Hetman Żółkiewka - Brat Cukrownik Siennica Nadolna 2 : 3 (1:2)
Bramki: Sebastian Suduł x2, bramka samobójcza
BRAT: Pypa – Dawid Jopek, Ignaciuk (59' Szczepaniuk), Michał Szadura, Arkadiusz Kister, Suduł (90' Zieliński), Urbański (80' Malinowski), Witka (69' Kamil Jopek), Arnold Kister, Wędzina, Paweł Szadura
Rezerwowi: Kowalski, Malinowski, Korszun, Zieliński, Kamil Jopek, Szczepaniuk
Początek środowego spotkania nie zapowiadał, aż takich emocji, które tego dnia miały mieć miejsce w Żółkiewce, ponieważ bardzo szybko przyjęliśmy kontrolę. Tworzyliśmy bardzo liczne sytuacje, które jednak świetnie bronił dobrze dysponowany tego dnia Ścibiak.

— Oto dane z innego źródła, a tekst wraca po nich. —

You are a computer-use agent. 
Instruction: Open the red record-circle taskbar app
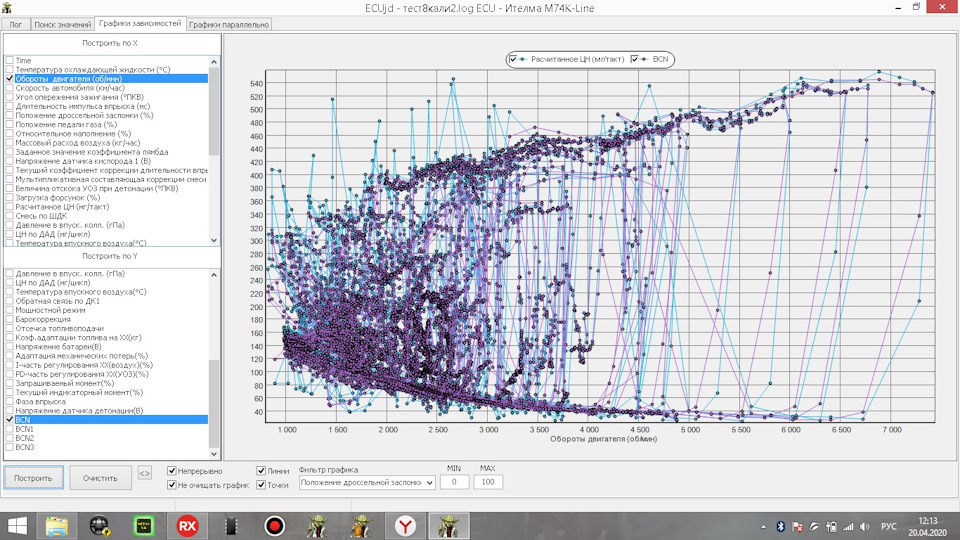click(274, 524)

W pierwszej połowie w końcu jednak musiał skapitulować dwukrotnie, najpierw po bramce Sebastiana Suduła, a następnie, po strzale wracającego do gry po kontuzji Pawła Szadury i skierowaniu piłki do własnej bramki przez jednego z zawodników gospodarzy. Wszystko w pierwszych 45 minutach gry byłoby dobrze, gdyby nie błąd w naszych szeregach w ostatniej minucie i gol stracony do szatni. Początek drugiej połowy to już lepsza postawa gospodarzy, którzy to podbudowani bramką odważniej ruszyli do przodu. Jednak i nasz zespół nie pozostawał dłużny, po jednej z z takich akcji w polu karnym faulowany był Olek Urbański, niestety rzutu karnego nie wykorzystał Arnold Kister, gdyż kolejną świetną interwencją tego dnia popisał się Ścibiak, broniąc nie tylko sam rzut karny, ale również jego dobitkę. Niedługo później po rzucie wolnym i golu z główki gospodarze doprowadzili do remisu. Jednak ta sytuacja tylko rozjuszyła nasz zespół, który w tym momencie postanowił pokazać charakter, tworząc sobie kilka dogodnych sytuacji, i po jednej z takiej akcji i dośrodkowaniu w pole karne Arnolda Kistra swoją drugą bramkę w tym spotkaniu zdobył Sebastian Suduł.
Podsumowując, sam wynik nie odzwierciedla przebiegu gry, jednak najważniejsze są trzy punkty które tego dnia zdobyliśmy.
Dzięki temu zwycięstwu po raz kolejny zasiadamy na fotelu lidera chełmskiej klasy okręgowej!!!